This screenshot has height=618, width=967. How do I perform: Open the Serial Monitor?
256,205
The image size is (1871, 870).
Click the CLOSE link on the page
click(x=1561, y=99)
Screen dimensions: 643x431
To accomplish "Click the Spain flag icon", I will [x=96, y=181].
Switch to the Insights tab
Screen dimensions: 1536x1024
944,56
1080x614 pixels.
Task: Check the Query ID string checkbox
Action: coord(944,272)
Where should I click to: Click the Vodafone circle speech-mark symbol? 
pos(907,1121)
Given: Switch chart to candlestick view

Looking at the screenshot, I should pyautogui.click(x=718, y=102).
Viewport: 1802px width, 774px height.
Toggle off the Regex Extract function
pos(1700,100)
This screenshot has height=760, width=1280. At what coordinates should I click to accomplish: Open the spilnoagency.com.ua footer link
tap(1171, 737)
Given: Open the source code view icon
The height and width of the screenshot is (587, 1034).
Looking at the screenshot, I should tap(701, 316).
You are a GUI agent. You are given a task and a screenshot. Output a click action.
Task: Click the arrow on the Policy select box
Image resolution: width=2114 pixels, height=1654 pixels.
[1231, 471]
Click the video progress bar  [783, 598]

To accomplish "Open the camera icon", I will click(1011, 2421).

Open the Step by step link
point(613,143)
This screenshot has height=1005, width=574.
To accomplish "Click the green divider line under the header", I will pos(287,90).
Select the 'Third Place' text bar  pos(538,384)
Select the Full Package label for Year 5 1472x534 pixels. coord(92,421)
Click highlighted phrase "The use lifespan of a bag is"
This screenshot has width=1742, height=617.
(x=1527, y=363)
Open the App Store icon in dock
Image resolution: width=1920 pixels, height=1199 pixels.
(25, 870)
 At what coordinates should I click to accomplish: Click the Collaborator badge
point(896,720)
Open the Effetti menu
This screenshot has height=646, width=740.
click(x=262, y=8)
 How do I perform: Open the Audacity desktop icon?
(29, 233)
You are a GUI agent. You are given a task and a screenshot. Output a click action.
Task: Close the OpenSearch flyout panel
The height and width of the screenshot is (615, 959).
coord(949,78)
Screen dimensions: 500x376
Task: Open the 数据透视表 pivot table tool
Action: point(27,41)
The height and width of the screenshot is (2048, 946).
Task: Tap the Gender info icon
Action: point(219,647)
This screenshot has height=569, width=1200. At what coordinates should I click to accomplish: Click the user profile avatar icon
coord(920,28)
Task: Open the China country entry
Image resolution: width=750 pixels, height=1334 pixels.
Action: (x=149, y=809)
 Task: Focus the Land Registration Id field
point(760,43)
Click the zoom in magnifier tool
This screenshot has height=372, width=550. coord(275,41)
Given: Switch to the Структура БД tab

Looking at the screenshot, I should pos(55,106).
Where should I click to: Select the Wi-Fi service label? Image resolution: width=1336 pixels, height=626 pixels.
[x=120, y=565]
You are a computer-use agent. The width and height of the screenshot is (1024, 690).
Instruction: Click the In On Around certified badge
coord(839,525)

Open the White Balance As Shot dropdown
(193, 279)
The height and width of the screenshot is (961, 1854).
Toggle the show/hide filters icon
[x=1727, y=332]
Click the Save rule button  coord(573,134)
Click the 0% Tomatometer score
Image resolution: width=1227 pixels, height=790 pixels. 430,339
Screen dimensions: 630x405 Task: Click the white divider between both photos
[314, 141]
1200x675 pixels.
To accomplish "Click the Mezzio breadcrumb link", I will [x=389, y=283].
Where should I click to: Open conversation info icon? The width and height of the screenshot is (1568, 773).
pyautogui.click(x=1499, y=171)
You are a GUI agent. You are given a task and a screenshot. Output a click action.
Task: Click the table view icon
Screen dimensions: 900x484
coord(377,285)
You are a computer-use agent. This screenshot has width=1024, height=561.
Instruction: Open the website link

● ● ●

(ACTIVITY)
When you transcribe the records above, keep every line exactly the same.

(PROBLEM SOLUTION)
This screenshot has height=618, width=967. How do I perform: Open the Serial Monitor?
256,205
The image size is (1871, 870).
Click the CLOSE link on the page
click(x=1561, y=99)
Screen dimensions: 643x431
To accomplish "Click the Spain flag icon", I will [x=96, y=181].
Switch to the Insights tab
Screen dimensions: 1536x1024
944,56
1080x614 pixels.
Task: Check the Query ID string checkbox
Action: coord(944,272)
Where should I click to: Click the Vodafone circle speech-mark symbol? 
pos(907,1121)
Given: Switch chart to candlestick view

Looking at the screenshot, I should pyautogui.click(x=718, y=102).
Viewport: 1802px width, 774px height.
Toggle off the Regex Extract function
pos(1700,100)
This screenshot has height=760, width=1280. At what coordinates should I click to accomplish: Open the spilnoagency.com.ua footer link
tap(1171, 737)
Given: Open the source code view icon
The height and width of the screenshot is (587, 1034).
Looking at the screenshot, I should tap(701, 316).
You are a GUI agent. You are given a task and a screenshot. Output a click action.
Task: Click the arrow on the Policy select box
Image resolution: width=2114 pixels, height=1654 pixels.
[1231, 471]
Click the video progress bar  [783, 598]

To accomplish "Open the camera icon", I will click(1011, 2421).

Open the Step by step link
point(613,143)
This screenshot has height=1005, width=574.
To accomplish "Click the green divider line under the header", I will pos(287,90).
Select the 'Third Place' text bar  pos(538,384)
Select the Full Package label for Year 5 1472x534 pixels. coord(92,421)
Click highlighted phrase "The use lifespan of a bag is"
This screenshot has width=1742, height=617.
(x=1527, y=363)
Open the App Store icon in dock
Image resolution: width=1920 pixels, height=1199 pixels.
(25, 870)
 At what coordinates should I click to accomplish: Click the Collaborator badge
point(896,720)
Open the Effetti menu
This screenshot has height=646, width=740.
click(x=262, y=8)
 How do I perform: Open the Audacity desktop icon?
(29, 233)
You are a GUI agent. You are given a task and a screenshot. Output a click action.
Task: Close the OpenSearch flyout panel
The height and width of the screenshot is (615, 959).
coord(949,78)
Screen dimensions: 500x376
Task: Open the 数据透视表 pivot table tool
Action: point(27,41)
The height and width of the screenshot is (2048, 946).
Task: Tap the Gender info icon
Action: point(219,647)
This screenshot has height=569, width=1200. At what coordinates should I click to accomplish: Click the user profile avatar icon
coord(920,28)
Task: Open the China country entry
Image resolution: width=750 pixels, height=1334 pixels.
Action: (x=149, y=809)
 Task: Focus the Land Registration Id field
point(760,43)
Click the zoom in magnifier tool
This screenshot has height=372, width=550. coord(275,41)
Given: Switch to the Структура БД tab

Looking at the screenshot, I should pos(55,106).
Where should I click to: Select the Wi-Fi service label? Image resolution: width=1336 pixels, height=626 pixels.
[x=120, y=565]
You are a computer-use agent. The width and height of the screenshot is (1024, 690).
Instruction: Click the In On Around certified badge
coord(839,525)

Open the White Balance As Shot dropdown
(193, 279)
The height and width of the screenshot is (961, 1854).
Toggle the show/hide filters icon
[x=1727, y=332]
Click the Save rule button  coord(573,134)
Click the 0% Tomatometer score
Image resolution: width=1227 pixels, height=790 pixels. 430,339
Screen dimensions: 630x405 Task: Click the white divider between both photos
[314, 141]
1200x675 pixels.
To accomplish "Click the Mezzio breadcrumb link", I will [x=389, y=283].
Where should I click to: Open conversation info icon? The width and height of the screenshot is (1568, 773).
pyautogui.click(x=1499, y=171)
You are a GUI agent. You are given a task and a screenshot. Output a click action.
Task: Click the table view icon
Screen dimensions: 900x484
coord(377,285)
You are a computer-use agent. This screenshot has width=1024, height=561.
Instruction: Open the website link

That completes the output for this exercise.